About this church
St Nicholas church lies toward the west end of Churchstoke, standing on a knoll above the River Camlad looking westwards to the Vale of Kerry and a stretch of high country known as the Kerry Ridgeway.
The church has links with several periods of history. The church’s location and the shape of the churchyard suggests an early medieval origin. A font bowl dating from the fourteenth century is on display. The oldest part of the present church is the tower, built in the thirteenth century. It was a place of refuge during the intermittent Anglo Welsh wars of the medieval period. It was also the scene of a skirmish during the Civil War when Royalist soldiers took refuge from the Roundheads. Chipped stonework is evidence of gunfire and the ‘hotte bickering in the churchyard’.
The rest of the building took shape during the Industrial Revolution and later 19th century. Joseph Bromfield, a Shrewsbury architect, began extensive rebuilding in 1812. A much larger nave was built from local stone and slate with seven large perpendicular windows and a beautiful Star of David window on the south side.
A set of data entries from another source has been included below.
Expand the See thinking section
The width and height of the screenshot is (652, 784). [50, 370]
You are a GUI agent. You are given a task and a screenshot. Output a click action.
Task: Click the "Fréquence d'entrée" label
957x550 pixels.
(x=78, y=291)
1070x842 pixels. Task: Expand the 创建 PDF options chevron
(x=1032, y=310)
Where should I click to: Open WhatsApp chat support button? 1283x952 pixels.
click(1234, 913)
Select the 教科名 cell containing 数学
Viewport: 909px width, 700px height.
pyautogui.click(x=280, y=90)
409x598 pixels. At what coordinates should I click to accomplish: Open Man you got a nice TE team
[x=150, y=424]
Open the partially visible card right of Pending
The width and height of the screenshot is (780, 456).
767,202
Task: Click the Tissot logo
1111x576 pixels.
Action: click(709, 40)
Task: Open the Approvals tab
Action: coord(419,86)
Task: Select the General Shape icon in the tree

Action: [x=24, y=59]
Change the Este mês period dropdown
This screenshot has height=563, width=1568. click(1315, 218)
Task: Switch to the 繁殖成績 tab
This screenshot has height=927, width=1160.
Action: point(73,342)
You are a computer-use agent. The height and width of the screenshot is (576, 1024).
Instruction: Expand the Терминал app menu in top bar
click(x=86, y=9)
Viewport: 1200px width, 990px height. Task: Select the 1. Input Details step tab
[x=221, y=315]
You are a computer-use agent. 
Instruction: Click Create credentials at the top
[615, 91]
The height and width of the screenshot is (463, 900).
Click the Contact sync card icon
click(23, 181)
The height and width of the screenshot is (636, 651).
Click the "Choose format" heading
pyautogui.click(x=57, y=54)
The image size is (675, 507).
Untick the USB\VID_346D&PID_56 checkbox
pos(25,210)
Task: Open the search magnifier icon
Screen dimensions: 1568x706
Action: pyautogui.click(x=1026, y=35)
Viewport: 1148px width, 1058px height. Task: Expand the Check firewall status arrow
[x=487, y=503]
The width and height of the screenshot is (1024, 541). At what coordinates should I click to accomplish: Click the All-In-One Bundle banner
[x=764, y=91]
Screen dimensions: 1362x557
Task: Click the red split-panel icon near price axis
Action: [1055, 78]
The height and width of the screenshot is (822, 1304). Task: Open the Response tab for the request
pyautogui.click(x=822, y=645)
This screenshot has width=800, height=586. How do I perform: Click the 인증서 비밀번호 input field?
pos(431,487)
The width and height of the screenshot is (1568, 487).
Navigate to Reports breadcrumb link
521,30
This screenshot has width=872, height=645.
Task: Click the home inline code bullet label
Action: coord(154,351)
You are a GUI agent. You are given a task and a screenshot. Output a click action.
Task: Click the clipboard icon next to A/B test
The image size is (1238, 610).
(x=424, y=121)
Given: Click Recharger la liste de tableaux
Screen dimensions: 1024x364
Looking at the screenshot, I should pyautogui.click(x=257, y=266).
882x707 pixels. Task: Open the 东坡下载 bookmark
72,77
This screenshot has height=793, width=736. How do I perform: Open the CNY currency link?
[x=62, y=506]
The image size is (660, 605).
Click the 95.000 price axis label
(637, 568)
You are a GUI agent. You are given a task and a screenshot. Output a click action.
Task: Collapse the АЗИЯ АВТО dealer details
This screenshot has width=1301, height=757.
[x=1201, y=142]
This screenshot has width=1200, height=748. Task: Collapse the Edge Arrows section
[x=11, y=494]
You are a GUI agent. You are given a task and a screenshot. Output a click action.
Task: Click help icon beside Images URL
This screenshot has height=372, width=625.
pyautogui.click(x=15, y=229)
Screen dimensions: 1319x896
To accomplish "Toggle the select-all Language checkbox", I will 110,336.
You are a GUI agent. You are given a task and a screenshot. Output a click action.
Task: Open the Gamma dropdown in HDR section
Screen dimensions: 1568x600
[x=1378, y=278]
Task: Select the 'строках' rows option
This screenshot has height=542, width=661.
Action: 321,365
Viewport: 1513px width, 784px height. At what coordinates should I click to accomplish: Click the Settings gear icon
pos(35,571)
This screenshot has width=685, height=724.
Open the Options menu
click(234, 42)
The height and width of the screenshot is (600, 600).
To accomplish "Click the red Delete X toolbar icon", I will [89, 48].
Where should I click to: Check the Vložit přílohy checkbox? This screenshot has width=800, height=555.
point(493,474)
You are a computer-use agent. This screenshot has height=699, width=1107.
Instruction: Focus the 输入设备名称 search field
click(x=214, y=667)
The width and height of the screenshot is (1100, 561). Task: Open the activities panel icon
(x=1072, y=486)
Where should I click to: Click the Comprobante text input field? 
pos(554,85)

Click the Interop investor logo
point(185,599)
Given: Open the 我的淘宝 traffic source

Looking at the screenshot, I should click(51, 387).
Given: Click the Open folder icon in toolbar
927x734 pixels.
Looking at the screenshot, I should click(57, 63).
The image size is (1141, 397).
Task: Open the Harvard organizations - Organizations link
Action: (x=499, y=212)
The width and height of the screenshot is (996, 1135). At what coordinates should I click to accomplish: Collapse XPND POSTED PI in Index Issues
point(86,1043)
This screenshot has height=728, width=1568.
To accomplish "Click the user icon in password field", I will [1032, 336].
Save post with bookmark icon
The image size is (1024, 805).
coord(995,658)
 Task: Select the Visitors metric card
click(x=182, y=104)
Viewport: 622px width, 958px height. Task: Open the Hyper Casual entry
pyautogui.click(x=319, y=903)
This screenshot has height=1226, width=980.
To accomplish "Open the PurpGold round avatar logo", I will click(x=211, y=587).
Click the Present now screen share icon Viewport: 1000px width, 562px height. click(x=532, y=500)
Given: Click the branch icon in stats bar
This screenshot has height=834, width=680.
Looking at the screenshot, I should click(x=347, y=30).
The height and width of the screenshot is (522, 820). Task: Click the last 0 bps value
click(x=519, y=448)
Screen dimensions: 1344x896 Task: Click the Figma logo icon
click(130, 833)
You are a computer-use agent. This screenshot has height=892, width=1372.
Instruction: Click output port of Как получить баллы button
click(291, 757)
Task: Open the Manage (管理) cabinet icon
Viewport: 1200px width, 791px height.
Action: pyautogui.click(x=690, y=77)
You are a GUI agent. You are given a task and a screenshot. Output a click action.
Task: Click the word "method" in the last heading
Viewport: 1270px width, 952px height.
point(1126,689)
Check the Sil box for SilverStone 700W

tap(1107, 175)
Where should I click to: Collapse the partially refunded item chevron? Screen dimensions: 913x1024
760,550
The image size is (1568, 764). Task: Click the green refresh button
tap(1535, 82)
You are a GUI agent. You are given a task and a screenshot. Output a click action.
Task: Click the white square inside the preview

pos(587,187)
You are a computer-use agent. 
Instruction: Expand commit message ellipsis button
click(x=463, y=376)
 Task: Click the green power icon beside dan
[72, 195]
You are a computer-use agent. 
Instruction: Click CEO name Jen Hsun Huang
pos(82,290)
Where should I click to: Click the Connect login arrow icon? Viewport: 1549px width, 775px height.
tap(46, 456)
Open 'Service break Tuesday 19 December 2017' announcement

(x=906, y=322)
A schoolroom and galleries were added. These were supported by iron columns from Coalbrookdale, centre of the Industrial Revolution, 25 miles away. The church now had a seating capacity of 565, evidence of population growth in the area.
The wooden belfry and spire, characteristic of Marches churches, were added in 1815. In 1881 an extensive reordering scheme was carried out by Revd Robert More-White, vicar for sixty years. The chancel and south porch were added. Both schemes were heavily influenced by the Gothic Revival. The chancel floor has some fine encaustic tiles, as has the reredos behind the altar. We have five marble and nine brass monuments including three commemorating three servicemen killed in action in 1893 and 1900. The belfry houses five bells cast in 1721 by Abraham Rudhall, also responsible for the bells of Wells Cathedral.
We have a lovely church in a beautiful setting awaiting your visit.